2.        Excepcionalmente,  se abriría paso la acción de amparo frente a  determinaciones adoptadas en el trámite incidental, siempre  que, como lo ha señalado la jurisprudencia constitucional,  además de cumplirse con los requisitos propios de  procedibilidad de este mecanismo extraordinario, se demuestre la  existencia de una vía de hecho originada en los llamados  defectos “(…) sustantivo,  orgánico, procedimental absoluto [y]  fáctico  (…)”2.  

El  alto Tribunal Constitucional también ha precisado la  viabilidad de este mecanismo de forma particular y respecto de  actuaciones como la presente, “(…) cuando  el juez de desacato se extralimita en sus funciones o cuando se  vulnera el derecho a la defensa de las partes o se impone una sanción  arbitraria (…)”3.  

En  todo caso, se consagran como requisitos especiales para la  prosperidad del resguardo frente al procedimiento incidental que éste  haya concluido y que el solicitante de la salvaguarda (i) apoye la  demanda de amparo y el incidente en elucubraciones coherentes y no  contradictorios; (ii) no presente “(…) asuntos  nuevos, pues el momento procesal para argumentarlos es el mismo  incidente de desacato (…)”;  y (iii) no “(…) pid[a]  o  present[e]  pruebas  que no fueron originalmente solicitadas y que el juez no estaba  obligado a practicar oficiosamente (…)”4.  
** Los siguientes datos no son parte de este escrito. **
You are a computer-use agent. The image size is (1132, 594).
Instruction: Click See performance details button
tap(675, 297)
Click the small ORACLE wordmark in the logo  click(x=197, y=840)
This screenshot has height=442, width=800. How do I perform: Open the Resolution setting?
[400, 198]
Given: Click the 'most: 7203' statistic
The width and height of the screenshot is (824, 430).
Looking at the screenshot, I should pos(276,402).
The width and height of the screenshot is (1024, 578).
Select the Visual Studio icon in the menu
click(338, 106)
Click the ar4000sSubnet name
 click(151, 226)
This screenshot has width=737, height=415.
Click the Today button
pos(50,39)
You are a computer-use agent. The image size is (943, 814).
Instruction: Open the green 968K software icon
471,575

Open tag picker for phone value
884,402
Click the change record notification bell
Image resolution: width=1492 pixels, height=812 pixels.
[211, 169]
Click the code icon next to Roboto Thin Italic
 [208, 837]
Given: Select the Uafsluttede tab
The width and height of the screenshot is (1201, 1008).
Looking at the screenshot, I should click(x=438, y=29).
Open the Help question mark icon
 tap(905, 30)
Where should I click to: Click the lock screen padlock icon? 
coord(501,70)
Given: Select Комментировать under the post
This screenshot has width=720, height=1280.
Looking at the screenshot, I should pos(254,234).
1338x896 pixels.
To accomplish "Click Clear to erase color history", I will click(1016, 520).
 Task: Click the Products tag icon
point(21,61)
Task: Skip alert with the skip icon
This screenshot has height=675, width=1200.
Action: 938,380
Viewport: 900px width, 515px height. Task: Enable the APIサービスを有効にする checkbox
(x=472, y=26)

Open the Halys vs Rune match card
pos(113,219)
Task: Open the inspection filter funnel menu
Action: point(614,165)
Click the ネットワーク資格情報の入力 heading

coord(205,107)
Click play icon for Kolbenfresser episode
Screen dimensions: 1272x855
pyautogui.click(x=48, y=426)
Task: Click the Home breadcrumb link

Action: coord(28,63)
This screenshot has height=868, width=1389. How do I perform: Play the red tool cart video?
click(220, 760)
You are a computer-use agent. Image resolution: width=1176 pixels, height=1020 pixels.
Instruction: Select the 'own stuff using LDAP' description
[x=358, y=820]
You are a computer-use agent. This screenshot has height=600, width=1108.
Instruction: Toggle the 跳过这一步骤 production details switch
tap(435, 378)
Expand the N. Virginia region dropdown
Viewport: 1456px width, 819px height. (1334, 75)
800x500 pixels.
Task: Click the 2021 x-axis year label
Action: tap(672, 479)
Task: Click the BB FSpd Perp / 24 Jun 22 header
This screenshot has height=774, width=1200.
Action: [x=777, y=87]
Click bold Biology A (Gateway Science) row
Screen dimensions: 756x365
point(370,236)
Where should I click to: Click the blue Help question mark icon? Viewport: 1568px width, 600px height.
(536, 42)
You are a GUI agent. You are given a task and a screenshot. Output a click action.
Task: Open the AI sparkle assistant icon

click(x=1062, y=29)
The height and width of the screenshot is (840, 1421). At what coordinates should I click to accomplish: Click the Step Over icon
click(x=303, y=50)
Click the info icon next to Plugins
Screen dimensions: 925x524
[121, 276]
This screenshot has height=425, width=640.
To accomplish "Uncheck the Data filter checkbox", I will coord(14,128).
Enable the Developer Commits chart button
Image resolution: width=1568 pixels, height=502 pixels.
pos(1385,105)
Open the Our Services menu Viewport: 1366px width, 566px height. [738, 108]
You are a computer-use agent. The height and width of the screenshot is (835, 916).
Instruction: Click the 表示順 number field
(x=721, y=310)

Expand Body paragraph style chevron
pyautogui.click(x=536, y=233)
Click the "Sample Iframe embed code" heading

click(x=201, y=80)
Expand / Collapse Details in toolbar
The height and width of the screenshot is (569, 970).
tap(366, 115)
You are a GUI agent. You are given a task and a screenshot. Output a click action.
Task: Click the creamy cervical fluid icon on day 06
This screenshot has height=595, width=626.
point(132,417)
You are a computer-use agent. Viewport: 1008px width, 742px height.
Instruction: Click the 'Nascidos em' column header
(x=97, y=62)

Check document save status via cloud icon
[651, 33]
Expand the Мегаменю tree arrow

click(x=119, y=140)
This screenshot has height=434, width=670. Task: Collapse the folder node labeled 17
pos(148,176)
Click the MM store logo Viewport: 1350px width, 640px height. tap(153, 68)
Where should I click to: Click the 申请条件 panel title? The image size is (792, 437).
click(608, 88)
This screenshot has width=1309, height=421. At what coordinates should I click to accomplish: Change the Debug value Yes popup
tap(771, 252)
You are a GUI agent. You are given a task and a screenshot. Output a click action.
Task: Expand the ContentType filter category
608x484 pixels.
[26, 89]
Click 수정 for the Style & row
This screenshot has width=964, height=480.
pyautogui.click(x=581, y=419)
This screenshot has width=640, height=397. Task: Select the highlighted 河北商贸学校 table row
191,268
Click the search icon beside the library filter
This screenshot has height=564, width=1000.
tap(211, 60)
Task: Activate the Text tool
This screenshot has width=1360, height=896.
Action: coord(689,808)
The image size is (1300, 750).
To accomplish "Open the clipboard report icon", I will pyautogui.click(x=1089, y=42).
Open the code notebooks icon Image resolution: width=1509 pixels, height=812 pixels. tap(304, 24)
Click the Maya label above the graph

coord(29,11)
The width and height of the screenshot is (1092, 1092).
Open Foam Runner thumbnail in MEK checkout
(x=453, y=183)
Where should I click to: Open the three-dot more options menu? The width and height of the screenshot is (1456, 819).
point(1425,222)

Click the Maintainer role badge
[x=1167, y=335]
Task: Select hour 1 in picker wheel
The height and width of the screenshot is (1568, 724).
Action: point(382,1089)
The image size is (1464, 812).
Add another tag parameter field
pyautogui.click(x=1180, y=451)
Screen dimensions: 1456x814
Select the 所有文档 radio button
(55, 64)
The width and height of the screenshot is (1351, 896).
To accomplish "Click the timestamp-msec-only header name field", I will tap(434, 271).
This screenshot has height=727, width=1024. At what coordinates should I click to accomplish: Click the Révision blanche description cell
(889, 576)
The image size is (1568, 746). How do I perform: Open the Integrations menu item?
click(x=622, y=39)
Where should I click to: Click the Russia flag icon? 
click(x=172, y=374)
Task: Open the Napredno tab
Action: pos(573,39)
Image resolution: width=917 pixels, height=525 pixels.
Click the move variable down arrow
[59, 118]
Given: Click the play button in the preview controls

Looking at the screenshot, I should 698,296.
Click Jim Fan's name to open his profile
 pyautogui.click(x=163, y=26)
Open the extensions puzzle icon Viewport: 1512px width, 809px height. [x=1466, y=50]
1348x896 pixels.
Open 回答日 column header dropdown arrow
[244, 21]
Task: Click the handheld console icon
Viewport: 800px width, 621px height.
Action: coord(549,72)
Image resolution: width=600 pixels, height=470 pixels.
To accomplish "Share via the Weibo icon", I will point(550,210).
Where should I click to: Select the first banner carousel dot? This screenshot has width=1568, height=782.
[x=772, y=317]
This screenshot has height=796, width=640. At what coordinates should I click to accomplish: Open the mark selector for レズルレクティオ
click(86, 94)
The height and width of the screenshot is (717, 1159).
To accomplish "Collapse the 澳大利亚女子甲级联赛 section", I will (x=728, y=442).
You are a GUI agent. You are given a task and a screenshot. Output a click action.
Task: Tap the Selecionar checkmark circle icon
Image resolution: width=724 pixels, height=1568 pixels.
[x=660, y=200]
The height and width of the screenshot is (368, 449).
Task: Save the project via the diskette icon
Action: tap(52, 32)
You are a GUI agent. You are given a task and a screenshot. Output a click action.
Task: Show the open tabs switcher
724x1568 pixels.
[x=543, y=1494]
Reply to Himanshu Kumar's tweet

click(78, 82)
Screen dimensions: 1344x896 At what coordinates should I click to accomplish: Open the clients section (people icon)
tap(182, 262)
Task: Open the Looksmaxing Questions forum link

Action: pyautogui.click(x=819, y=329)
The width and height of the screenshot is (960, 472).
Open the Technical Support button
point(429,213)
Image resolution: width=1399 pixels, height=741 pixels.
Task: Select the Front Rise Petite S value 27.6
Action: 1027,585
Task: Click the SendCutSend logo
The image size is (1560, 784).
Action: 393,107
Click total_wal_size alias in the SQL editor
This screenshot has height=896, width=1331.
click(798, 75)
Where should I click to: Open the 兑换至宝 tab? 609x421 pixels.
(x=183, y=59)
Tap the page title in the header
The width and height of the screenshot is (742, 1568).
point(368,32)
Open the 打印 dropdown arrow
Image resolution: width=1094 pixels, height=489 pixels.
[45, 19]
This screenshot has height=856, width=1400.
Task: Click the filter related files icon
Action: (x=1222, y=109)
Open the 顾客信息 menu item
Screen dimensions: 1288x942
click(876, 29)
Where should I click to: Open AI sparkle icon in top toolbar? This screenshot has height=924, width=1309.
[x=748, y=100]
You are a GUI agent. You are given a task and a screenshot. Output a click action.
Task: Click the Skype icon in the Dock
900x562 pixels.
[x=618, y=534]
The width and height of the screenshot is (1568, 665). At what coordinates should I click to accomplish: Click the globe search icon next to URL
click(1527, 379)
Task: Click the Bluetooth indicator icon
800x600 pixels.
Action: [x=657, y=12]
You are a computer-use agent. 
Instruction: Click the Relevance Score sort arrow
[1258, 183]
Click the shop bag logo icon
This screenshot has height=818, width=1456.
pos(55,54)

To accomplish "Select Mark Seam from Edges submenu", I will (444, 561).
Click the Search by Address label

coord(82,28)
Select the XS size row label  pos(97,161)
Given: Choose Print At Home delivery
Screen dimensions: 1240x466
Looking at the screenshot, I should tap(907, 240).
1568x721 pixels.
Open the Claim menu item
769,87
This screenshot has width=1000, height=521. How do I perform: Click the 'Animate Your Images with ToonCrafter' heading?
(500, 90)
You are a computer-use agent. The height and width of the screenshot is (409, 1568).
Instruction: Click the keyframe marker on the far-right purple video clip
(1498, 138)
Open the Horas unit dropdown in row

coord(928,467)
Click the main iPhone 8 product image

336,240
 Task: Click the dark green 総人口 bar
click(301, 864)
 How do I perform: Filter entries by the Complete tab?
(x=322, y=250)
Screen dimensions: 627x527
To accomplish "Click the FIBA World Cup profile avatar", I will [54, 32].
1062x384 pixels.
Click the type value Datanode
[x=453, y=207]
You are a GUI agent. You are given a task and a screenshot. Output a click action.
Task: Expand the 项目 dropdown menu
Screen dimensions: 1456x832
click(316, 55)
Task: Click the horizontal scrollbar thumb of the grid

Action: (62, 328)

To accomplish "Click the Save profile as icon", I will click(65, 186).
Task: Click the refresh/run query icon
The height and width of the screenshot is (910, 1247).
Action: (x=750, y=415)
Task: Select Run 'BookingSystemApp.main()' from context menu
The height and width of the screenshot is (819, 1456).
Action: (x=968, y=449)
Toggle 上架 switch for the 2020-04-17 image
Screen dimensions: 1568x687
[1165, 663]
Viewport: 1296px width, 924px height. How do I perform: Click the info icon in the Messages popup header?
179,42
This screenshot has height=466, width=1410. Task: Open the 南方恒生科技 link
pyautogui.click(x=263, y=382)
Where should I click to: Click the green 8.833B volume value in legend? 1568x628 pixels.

3.  A  la luz de lo expresado, debe anotarse que en este asunto se refuerza  el fracaso de la protección demandada porque no  se halla en la decisión de 25 de septiembre de 2014, vía  de hecho lesiva de prerrogativas constitucionales.  

En  efecto, resolver de la forma reprochada, la Sala convocada expresó:  

“(…) al  encontrarse la orden del juez cumplida, aunque [el  obedecimiento] se  hubiera producido fuera de los términos legales, ninguna razón  jurídica justifica mantener la sanción al señor  Ismael Enrique Quintero Martínez, gerente de la Caja de  Previsión Social de la Universidad de Cartagena, pues se  cumplió con el objetivo que es, tal como lo menciona la Corte  Constitucional, la protección del derecho fundamental,  cumpliéndose de esta manera con la finalidad que persiguen las  sanciones que impone el juez de tutela, es decir lograr la eficacia  de la acción impetrada y en este caso se logró”.  

4.  Aunque pudiera no compartirse el pronunciamiento reseñado,  ello por sí solo no le permitirle el paso a esta justicia  constitucional, reservada para casos de evidente desafuero judicial.  Téngase en cuenta que la  sola divergencia conceptual no es venero para demandar el amparo  constitucional porque la tutela no es instrumento para definir cuál  planteamiento hermenéutico en las hipótesis de  subsunción legal es el válido, ni cuál de las  inferencias valorativas de los elementos fácticos es la más  acertada o la más correcta para dar lugar a la intervención  del juez constitucional.  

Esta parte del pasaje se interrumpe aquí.